A good, cheap way to find out more of the advantages is to look at this video on Agile Estimating and Planning that I gave at Google a couple of years ago.

Mike Cohn said…

Hi Mark—
Ah, but points do equal predicted effort (as adjusted by everything we know/don’t know about the item, including its riskiness, uncertainty, etc.) But those are always part even of any effort estimate. If you ask me how long it will take me to go to the market and bring home some fruit, my estimate will be, say, 15 minutes. In coming up with that I thought about how long it will take to get there, the likelihood of traffic problems, the likelihood of a slow checker in the market, etc.

If the surgeon is out sick in the example, the team would be unable to do the work. No example should be stretched too far—-for example, the biggest problem with the example is that it is of work done by a single person in both cases. A typical product backlog item would be worked on by 3-5 people. So the work here (stamp licking, brain surgery) is more tasks rather than user stories (product backlog items). And I don’t advocate using points for tasks on the sprint backlog. So, the example breaks down when pushed too far (as most do).

Mike Cohn said…

Hi Ken—
I’m glad you’re enjoying Succeeding with Agile. I wish I’d written some of it in an open-air restaurant in Mexico!

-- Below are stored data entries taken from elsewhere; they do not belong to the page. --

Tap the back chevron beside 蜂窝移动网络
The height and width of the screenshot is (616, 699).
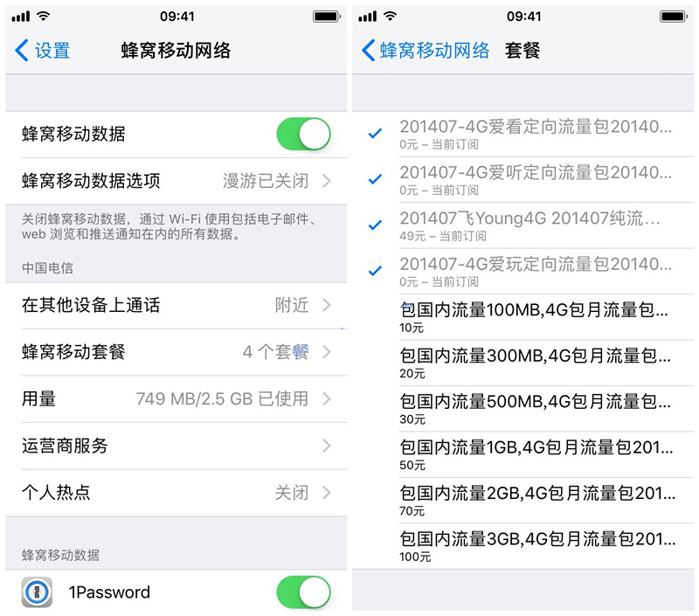click(x=368, y=50)
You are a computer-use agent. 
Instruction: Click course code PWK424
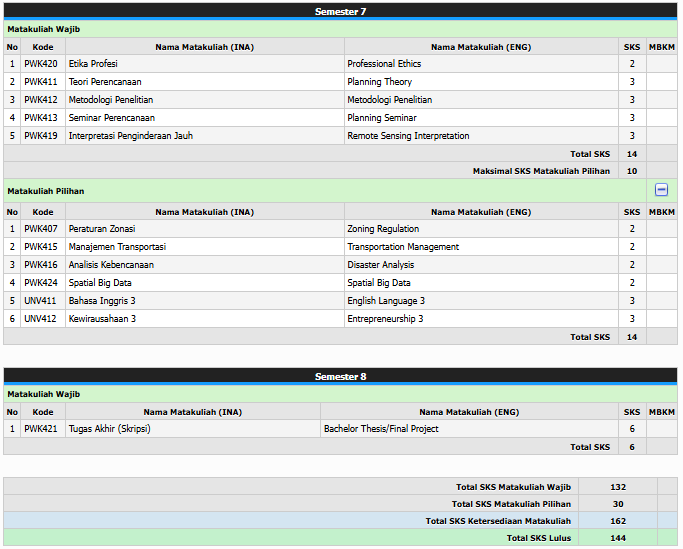(41, 283)
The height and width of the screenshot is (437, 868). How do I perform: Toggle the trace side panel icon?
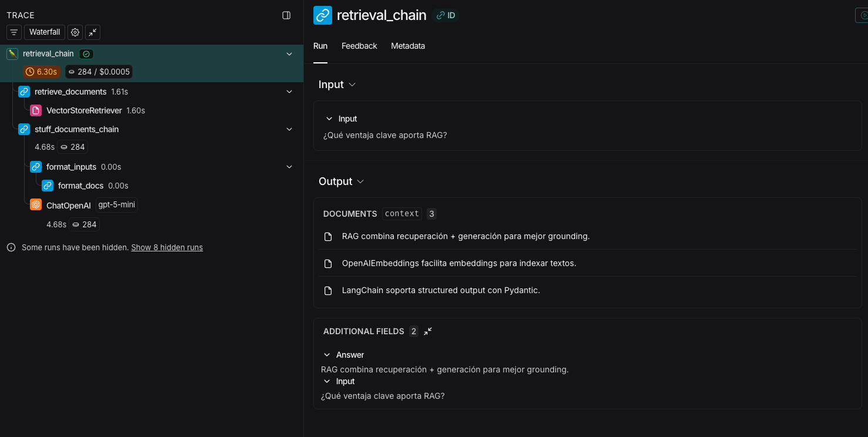click(x=286, y=15)
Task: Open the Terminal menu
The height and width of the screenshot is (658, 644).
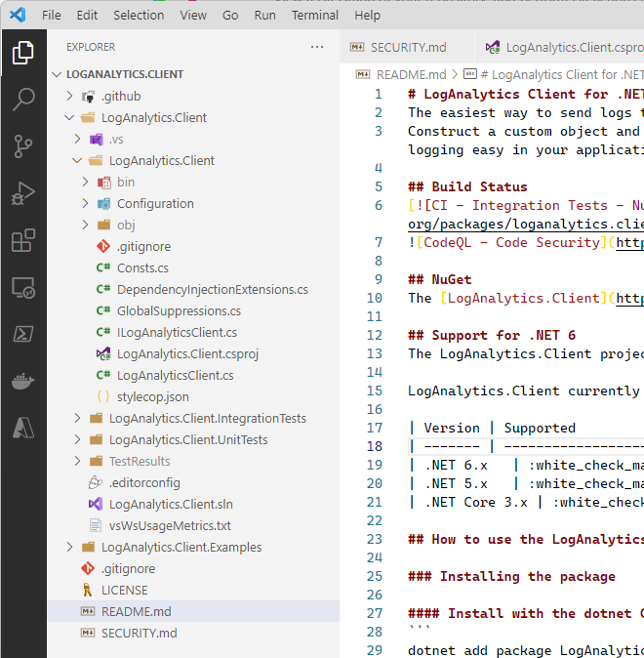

You are absolutely right that complexity and doubt need to be considered when trying to decide how much effort something will take. But those influence the number of story points assigned only to the extent that they influence the total time the story will take.

Another simple example about why complexity does not matter *except* to the extent it affects the time the story will take: Suppose I give two lists of numbers. One lists is a series of additions between two one-digit numbers, like:
4+3=
2+6=
etc
The other is of one-digit numbers to multiply:
1*8=
3*2=
etc
I have no real knowledge of this but I’m gonna swear that more synapses fire in my brain to do multiplication than for addition. Since every schoolkid is taught addition before multiplication it must be easier / less complex. However, I’m pretty sure I could process the two lists in the same amount of time—-so they would have the same effort-based estimate whether that is in points, seconds, whatever. They’d have the same estimate even though I would think harder on the multiplication.

Now if the list were of numbers I could get wrong (12*13=) I would very likely increase my effort (point) estimate on the multiplication to account for that. But that is an example of increasing the estimate because the expected time to complete the work went up.

Alida said…

Hi Mike,

I frequently encounter team members who try to estimate a story by rolling up the tasks.  That is a common trap people fall into when they think in terms of efforts. 

On the runners example, I can see that they would estimate the second trail is “twice as long” in relation to the first one.  But how do they estimate (and agree on) the first trail if they have to run it together?  I am not sure if the analogy breaks down here, but basically how would they estimate a story they have to do together if their ability are so different?

Mark Kilby said…

@Mike

I agree that points correlate to time… my concern is people will read this post and conclude that a certain point value will map to a certain number of hours and I think that would be a misinterpretation.  So I will agree to disagree that points EQUALS effort, but I will agree that it correlates to effort.

In my experience, I have seen where a certain point value maps to a range of effort hours (for a team) and that range varies from team to team and can change if the team or conditions the team works within changes.

On a different note, I’ve found all 3 of your books most valuable and they are always on my “top recommendations” list.  That’s why I feel so strongly about those new to agile not misinterpreting this article.

Marcello Leonardi said…

Hi to all
I read both books of mike and I’m practicing the estimation suggestion since two years now.
I totally agree with Mike. At the end of the day the stakeholders are interessted in time.
If you develop a product for a customer (project based) then he is interessted in time, because he has to align his marketing actions and at the end he is interessted in the cost of the project, because he has a fix budget which he can spend for building the product.
To get to the cost we need the time that a team will spend on this project until they deliver the product.
To get to this time you can perfectly work with story points. Like discribed in the books of Mike we have two possibilities:
1) You have a team that already worked together and can estimate a complete backlog of a new product in Story Points and you know what this Story Points means in terms of time and at the end cost, because you can extract it from last projects.
2) You have a new team that not worked together, then you have to find out what one Story Point does means in the dimension of time and at the end cost.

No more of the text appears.